-------- 所给材料 --------
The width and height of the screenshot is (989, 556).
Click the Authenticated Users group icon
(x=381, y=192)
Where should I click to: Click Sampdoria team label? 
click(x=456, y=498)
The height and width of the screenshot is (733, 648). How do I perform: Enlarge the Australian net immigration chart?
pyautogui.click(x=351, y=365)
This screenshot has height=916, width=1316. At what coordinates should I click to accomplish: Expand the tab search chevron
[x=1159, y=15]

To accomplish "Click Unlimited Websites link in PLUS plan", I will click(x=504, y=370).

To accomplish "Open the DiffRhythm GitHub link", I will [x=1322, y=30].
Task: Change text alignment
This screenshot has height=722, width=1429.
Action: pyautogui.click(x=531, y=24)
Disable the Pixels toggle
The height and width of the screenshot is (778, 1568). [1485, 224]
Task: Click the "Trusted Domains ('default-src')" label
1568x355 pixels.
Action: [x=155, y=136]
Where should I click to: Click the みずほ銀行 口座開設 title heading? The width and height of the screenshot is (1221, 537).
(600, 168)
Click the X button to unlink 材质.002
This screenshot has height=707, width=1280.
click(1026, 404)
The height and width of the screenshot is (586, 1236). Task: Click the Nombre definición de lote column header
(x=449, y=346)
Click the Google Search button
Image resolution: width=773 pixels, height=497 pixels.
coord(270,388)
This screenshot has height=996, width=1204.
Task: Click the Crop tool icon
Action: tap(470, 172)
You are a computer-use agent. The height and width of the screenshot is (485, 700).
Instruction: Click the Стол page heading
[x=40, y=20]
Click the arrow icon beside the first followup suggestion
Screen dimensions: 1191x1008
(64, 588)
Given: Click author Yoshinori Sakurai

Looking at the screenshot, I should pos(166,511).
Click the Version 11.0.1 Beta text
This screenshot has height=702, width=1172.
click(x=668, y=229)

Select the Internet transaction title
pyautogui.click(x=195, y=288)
--------
» 任务要求:
将上面的全部条目逐字照抄一遍，不做任何改动。

» 本题输出:
The width and height of the screenshot is (989, 556).
Click the Authenticated Users group icon
(x=381, y=192)
Where should I click to: Click Sampdoria team label? 
click(x=456, y=498)
The height and width of the screenshot is (733, 648). How do I perform: Enlarge the Australian net immigration chart?
pyautogui.click(x=351, y=365)
This screenshot has height=916, width=1316. At what coordinates should I click to accomplish: Expand the tab search chevron
[x=1159, y=15]

To accomplish "Click Unlimited Websites link in PLUS plan", I will click(x=504, y=370).

To accomplish "Open the DiffRhythm GitHub link", I will [x=1322, y=30].
Task: Change text alignment
This screenshot has height=722, width=1429.
Action: pyautogui.click(x=531, y=24)
Disable the Pixels toggle
The height and width of the screenshot is (778, 1568). [1485, 224]
Task: Click the "Trusted Domains ('default-src')" label
1568x355 pixels.
Action: [x=155, y=136]
Where should I click to: Click the みずほ銀行 口座開設 title heading? The width and height of the screenshot is (1221, 537).
(600, 168)
Click the X button to unlink 材质.002
This screenshot has height=707, width=1280.
click(1026, 404)
The height and width of the screenshot is (586, 1236). Task: Click the Nombre definición de lote column header
(x=449, y=346)
Click the Google Search button
Image resolution: width=773 pixels, height=497 pixels.
coord(270,388)
This screenshot has height=996, width=1204.
Task: Click the Crop tool icon
Action: tap(470, 172)
You are a computer-use agent. The height and width of the screenshot is (485, 700).
Instruction: Click the Стол page heading
[x=40, y=20]
Click the arrow icon beside the first followup suggestion
Screen dimensions: 1191x1008
(64, 588)
Given: Click author Yoshinori Sakurai

Looking at the screenshot, I should pos(166,511).
Click the Version 11.0.1 Beta text
This screenshot has height=702, width=1172.
click(x=668, y=229)

Select the Internet transaction title
pyautogui.click(x=195, y=288)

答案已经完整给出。